O Ten Cambeses orientou a subida para a área de instrução e seguimos para Jacarepaguá cruzamos os morros até atingir a área de instrução. Pediu para fazer uma Chandelle, oito preguiço, curva de grande inclinação outras manobras e no final fazer um parafuso.

Subimos para uma altitude de segurança e comecei a preparação: Área clareada, tanque mais cheio, suspensórios ajustados, nada solto na nacele, cabine aberta etc. Nariz para cima, pré-estol, manete reduzida, pé a fundo, manche atrás, e vamos nós... uma volta... duas voltas... três voltas..., neste momento ouvi ele falar V. está vendo uma aeronave abaixo de nós? Com aquela zorra rodando claro que não vi. Mas vi a mão do Ten Cambeses mexendo na chave de ignição. Como esse receptáculo já estava desgastado pelo tempo de uso, ao tentar desligar a chave, acabou enganchando na luva e se desprendeu do contato, caindo no fundo da fuselagem do Fokker. Recuperei do parafuso e ao nivelar levei as manetes para frente, mas nada aconteceu, apenas aquele silêncio que só piloto de planador costuma ouvir. Para os que voaram T-21 vão entender facilmente... O T-21 tem uma canaleta que apoia os pedais do comando direcional e não permitem que uma mão passe pela fresta. Víamos a chave repousando na entelagem, mas sem poder resgata-la. Com a hélice embigodada, chave do magneto a vista sem poder alcança-la o que fazer?

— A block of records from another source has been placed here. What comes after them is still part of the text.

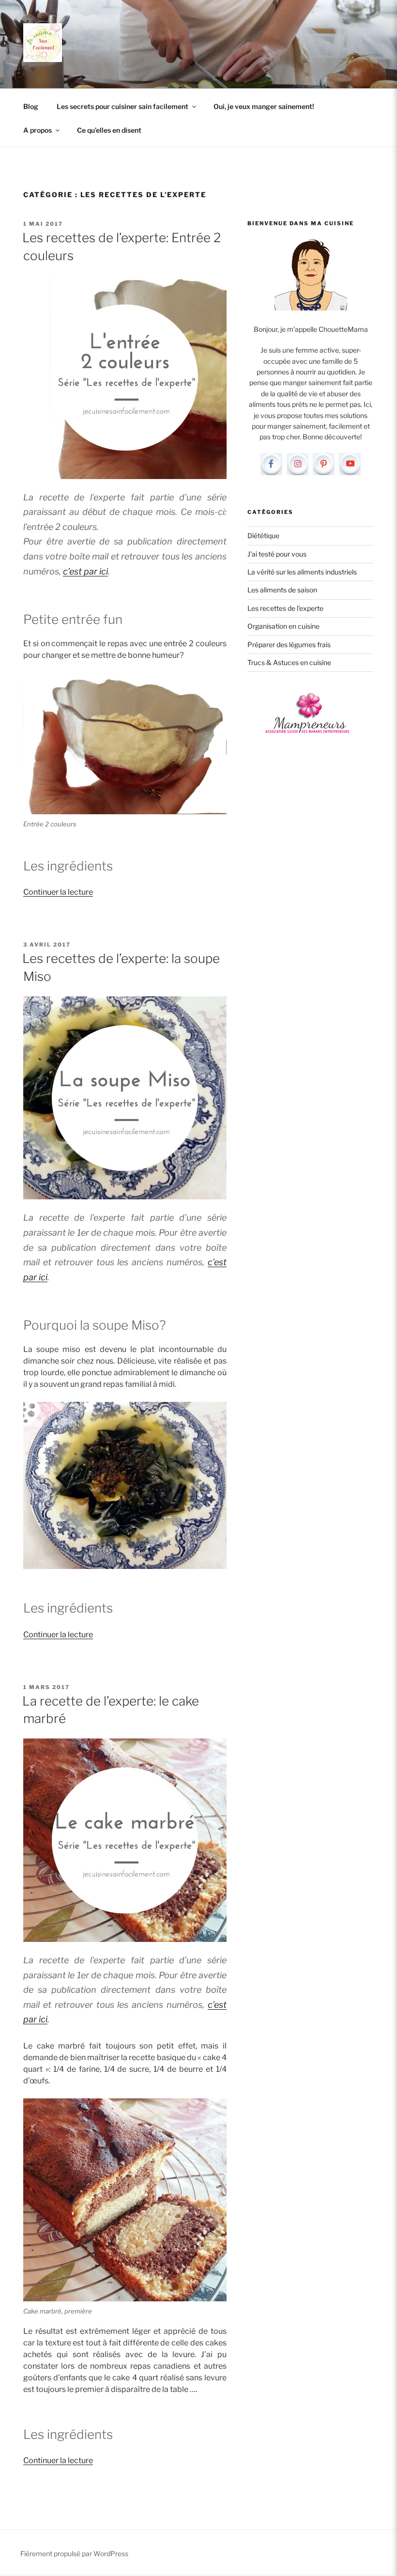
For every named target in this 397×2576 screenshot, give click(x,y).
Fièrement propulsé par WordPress (74, 2553)
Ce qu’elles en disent (109, 130)
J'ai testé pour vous (276, 554)
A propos (37, 130)
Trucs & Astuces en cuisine (289, 662)
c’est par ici (85, 571)
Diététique (263, 535)
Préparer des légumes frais (289, 644)
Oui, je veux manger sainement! (264, 106)
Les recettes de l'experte (285, 608)
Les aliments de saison (282, 590)
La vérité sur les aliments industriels (302, 572)
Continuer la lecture (58, 892)
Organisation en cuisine (283, 626)
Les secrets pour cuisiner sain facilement (122, 106)
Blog (30, 106)
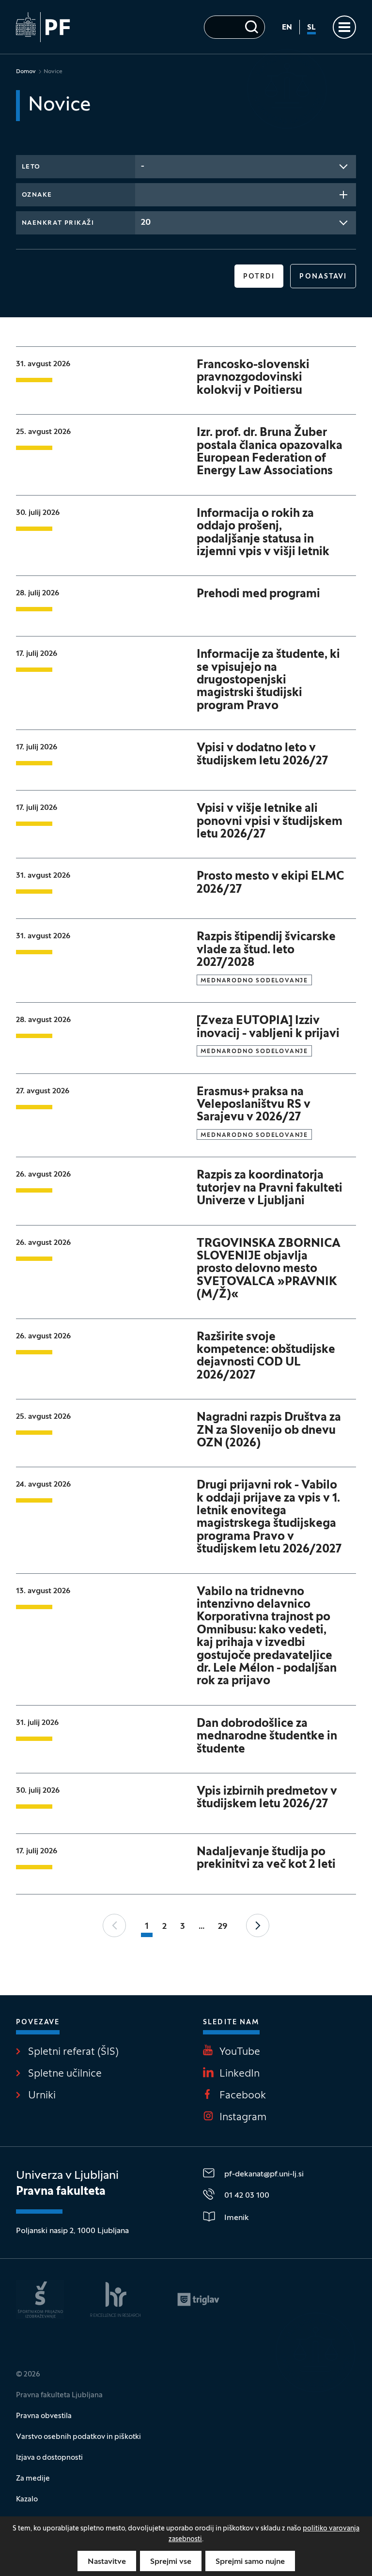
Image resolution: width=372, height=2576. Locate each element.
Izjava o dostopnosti (49, 2457)
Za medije (33, 2478)
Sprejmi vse (170, 2562)
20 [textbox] (146, 222)
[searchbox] (144, 193)
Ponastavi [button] (323, 277)
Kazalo (27, 2499)
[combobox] (245, 166)
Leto (31, 167)
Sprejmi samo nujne (250, 2562)
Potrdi (259, 277)
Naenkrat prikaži (58, 223)
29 (222, 1927)
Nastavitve (107, 2562)
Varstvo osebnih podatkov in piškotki (78, 2437)
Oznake (37, 195)
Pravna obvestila (44, 2416)
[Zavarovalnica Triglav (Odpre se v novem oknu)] (198, 2299)
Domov (26, 72)
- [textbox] (142, 166)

Resultado, neste momento ouvi o Ten Cambeses dizer: -” Novinho!!! virou pane real se vira para pousar”... Clareei a área fazendo curvas para os lados, avistei o aeródromo de Jacarepaguá. Senti que dava para se aproximar do aeródromo e usar o velho 4,3,2,1, ou pelo menos 2,1 e enquadrar a pista.

Não obstante a larga experiência de IN, notei que a situação causava certa apreensão, principalmente, pilotar com aquele bigode na frente e sem condições de reverter a situação, restavam duas possibilidades: alcançar a pista e tentar o pouso ou saltar de PQD. Qual delas escolher?

Optei prosseguir para o pouso e acho que nunca caprichei tanto como naquele voo. Acabei entrando um pouco mais veloz do que o normal, mas com a hélice parada o avião flutuou bastante, mas consegui tocar no primeiro terço da pista. Como nunca tinha pousado no asfalto, a reação era frear as rodas como na grama. Acontece que a reação da aeronave no piso pavimentado era bem mais arisca e foi um sufoco manter a reta, mas consegui parar já próximo da cabeceira oposta. Lembro-me do desabafo do Ten Cambeses: - QUE CAGADA HEIN, NOVINHO !!!

Em seguida, o Ten Cambeses se desamarrou, saltou do Fokker e foi até a lateral da pista conseguir um graveto em forma de forquilha para pescar a chave dos magnetos que estava repousando na entelagem da fuselagem...

Capturada a chave de ignição, foi só torcer para a bateria girar o motor de arranque e decolar. Partida realizada, retomamos a cabeceira da pista e decolamos felizes para os Afonsos. Após o pouso nos Afonsos e passado o sufoco notei que o Ten Cambeses estava satisfeito com o meu desempenho. Após o “debriefing”, a melhor notícia: - Tinha passado no xeque, principalmente, por ter conseguido pousar na pista de asfalto, sem intervenção do IN com o motor parado...

Aí foi só correr para o abraço dos Companheiros!!!